So why mangoes? you may well ask. This is my dream: a mango tree within reach of my balcony; abundant, sensuous pleasure; sunny, sweet fruit and the flowering of my creative life in profusion. This is a dream of wealth shared, spent lovingly on you. Taste a mango, celebrate a windfall, and feel good. Leave the seed somewhere else to grow, and pass on. We are the agents of seed dispersal. What good is changing the world if you don't enjoy it? And what is enjoyment if it doesn't change the world?

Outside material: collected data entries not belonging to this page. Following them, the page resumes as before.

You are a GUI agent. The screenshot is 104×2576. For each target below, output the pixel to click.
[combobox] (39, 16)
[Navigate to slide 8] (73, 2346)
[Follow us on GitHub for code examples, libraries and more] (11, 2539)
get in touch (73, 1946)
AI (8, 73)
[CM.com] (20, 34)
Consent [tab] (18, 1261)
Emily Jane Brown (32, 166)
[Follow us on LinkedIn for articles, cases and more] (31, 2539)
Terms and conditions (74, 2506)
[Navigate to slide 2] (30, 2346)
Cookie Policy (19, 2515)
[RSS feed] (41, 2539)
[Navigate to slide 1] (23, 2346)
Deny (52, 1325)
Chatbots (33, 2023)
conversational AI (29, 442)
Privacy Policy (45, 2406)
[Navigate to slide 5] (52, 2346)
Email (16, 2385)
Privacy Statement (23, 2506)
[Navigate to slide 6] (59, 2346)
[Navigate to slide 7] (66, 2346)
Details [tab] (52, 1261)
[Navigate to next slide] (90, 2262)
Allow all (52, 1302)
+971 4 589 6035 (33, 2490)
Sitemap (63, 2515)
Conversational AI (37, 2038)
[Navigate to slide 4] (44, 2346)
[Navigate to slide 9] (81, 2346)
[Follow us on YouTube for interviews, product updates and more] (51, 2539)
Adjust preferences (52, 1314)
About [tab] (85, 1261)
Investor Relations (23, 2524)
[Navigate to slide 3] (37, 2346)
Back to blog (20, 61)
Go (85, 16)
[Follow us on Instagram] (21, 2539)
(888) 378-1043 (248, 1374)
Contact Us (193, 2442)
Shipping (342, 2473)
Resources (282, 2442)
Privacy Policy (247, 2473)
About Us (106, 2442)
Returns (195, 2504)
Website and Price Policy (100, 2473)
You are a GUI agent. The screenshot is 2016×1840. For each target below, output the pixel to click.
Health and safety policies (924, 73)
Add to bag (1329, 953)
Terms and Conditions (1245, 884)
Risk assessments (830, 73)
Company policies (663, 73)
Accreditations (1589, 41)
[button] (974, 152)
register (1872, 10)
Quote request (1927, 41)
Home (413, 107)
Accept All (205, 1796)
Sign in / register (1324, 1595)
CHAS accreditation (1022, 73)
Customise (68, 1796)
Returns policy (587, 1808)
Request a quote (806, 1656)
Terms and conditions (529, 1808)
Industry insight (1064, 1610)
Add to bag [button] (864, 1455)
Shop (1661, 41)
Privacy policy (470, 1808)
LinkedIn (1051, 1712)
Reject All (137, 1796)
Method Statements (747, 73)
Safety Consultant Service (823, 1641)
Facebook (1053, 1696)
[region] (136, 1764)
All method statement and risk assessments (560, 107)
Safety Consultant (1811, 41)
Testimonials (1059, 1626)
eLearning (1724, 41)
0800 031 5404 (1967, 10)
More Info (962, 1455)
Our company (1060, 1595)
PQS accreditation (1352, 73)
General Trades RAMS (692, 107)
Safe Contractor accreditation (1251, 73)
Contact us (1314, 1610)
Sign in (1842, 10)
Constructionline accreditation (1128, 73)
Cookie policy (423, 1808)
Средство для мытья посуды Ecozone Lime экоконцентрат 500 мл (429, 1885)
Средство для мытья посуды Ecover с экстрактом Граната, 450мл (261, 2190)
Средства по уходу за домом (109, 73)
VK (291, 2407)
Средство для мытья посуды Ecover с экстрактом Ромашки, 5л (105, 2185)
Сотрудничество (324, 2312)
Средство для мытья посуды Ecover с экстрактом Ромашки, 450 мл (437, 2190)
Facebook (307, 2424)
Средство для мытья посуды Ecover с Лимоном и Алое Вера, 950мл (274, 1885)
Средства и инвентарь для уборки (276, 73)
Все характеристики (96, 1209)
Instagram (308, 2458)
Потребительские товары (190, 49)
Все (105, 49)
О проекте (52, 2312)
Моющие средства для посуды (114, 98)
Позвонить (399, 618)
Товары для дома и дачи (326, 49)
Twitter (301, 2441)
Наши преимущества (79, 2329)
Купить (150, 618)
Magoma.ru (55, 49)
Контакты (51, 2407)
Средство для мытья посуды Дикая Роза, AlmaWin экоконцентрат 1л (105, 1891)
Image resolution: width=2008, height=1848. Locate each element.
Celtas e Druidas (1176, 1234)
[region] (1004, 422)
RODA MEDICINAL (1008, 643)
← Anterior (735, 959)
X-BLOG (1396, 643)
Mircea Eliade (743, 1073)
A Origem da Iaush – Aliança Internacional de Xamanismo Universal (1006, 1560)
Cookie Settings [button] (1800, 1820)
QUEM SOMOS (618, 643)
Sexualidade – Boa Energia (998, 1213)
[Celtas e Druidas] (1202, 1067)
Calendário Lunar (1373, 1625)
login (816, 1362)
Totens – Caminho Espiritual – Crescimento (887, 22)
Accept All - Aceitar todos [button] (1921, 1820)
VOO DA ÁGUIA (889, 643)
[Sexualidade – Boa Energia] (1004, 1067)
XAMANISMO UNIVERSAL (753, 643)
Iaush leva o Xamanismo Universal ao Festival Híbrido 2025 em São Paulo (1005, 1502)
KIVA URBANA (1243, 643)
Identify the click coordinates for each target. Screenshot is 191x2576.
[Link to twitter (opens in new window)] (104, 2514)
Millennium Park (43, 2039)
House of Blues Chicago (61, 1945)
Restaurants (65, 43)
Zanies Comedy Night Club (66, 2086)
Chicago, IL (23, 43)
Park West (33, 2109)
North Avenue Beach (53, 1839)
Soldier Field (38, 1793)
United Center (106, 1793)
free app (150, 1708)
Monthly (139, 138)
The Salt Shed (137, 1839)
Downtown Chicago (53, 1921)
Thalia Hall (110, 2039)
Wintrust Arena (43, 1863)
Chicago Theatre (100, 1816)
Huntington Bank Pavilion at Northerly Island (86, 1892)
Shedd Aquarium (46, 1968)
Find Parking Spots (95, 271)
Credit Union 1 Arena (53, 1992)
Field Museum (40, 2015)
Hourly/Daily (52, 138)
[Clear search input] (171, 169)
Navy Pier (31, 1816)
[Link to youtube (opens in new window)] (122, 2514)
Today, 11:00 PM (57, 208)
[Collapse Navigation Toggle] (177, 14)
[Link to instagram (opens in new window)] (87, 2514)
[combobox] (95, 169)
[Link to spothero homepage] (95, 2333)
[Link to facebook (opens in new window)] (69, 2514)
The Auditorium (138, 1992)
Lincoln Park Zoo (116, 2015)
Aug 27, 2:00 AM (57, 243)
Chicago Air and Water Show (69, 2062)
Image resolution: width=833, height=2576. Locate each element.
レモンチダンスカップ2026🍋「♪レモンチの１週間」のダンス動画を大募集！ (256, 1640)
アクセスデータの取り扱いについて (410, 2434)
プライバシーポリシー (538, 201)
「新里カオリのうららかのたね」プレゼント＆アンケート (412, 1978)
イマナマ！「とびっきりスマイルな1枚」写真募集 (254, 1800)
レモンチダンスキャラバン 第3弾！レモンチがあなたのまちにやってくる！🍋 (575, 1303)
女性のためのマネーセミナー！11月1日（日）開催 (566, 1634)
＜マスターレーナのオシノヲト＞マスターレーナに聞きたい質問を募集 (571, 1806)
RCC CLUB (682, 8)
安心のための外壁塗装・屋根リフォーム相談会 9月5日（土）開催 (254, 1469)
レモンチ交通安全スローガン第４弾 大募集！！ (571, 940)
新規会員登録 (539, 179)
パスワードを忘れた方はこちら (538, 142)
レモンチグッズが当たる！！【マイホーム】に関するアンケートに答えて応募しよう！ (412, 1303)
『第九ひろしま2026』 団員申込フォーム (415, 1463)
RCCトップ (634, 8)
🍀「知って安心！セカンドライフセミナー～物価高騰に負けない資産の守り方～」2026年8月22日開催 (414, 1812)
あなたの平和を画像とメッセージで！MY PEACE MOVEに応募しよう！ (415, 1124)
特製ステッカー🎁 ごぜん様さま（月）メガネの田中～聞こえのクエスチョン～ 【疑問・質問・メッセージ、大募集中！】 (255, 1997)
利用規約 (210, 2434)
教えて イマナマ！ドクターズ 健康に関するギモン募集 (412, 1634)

Wednesday, October 27, 2010
Hello folks. I'm on the open road, discovering a sense of possibility and questing for a personal direction or a sense of purpose beyond the general save-the-world thing. Really I believe this means I'm looking for a place to belong to, a grounded central space to put down roots, to move and have my being. It's fitting that the tarot card I'm working on at the moment (as part of a new and exciting art project!) is the Ace of Pentacles, which embodies exactly such potential, the energy of the seed and keeping things safely in hand for another season of growth. For now each day is full and the uncertainty is a welcome expectation of change. I thank several artists for my new outlook: Ben Karis-Nix for his excellent album We Are Giants Now, a beautiful artistic rendering of the state of flow that I've been trying to cultivate. I play it when spinning poi and lately while driving. And Big Sam's Funky Nation, the New Orleans funk band that I heard live. Big Sam plays the trombone, wears sunglasses in a dimly lit bar, and dances fit to beat all in his very shiny shoes. He even smiled at me. I doubt I will ever buy a funk album because I don't see how it could duplicate the extraordinary experience that occurred in that bar. The guitar twanged away, the brass reverberated and suddenly the whole audience was swimming, as if in a fishbowl, moving through water, not air, and Big Sam performed spectacularly. He told everybody to shake it, pointing with his trombone, and they did. I swam through the best hour of my life completely sober yet in a deep experiential state of wonder, and I drove home with complete confidence, yet the familiar storefronts I passed looked new to me, like I was driving through someone else's hometown. This has stuck with me in my travels, but it began in the place that for so long I called home. Not the meaning of life, but the experience of being alive, someone told me, that's what you are searching for, what we are all searching for. An interesting idea, like a trail of incense smoke dissipating over a crowded street. Nostrils flared, I'm ready to follow it to its source.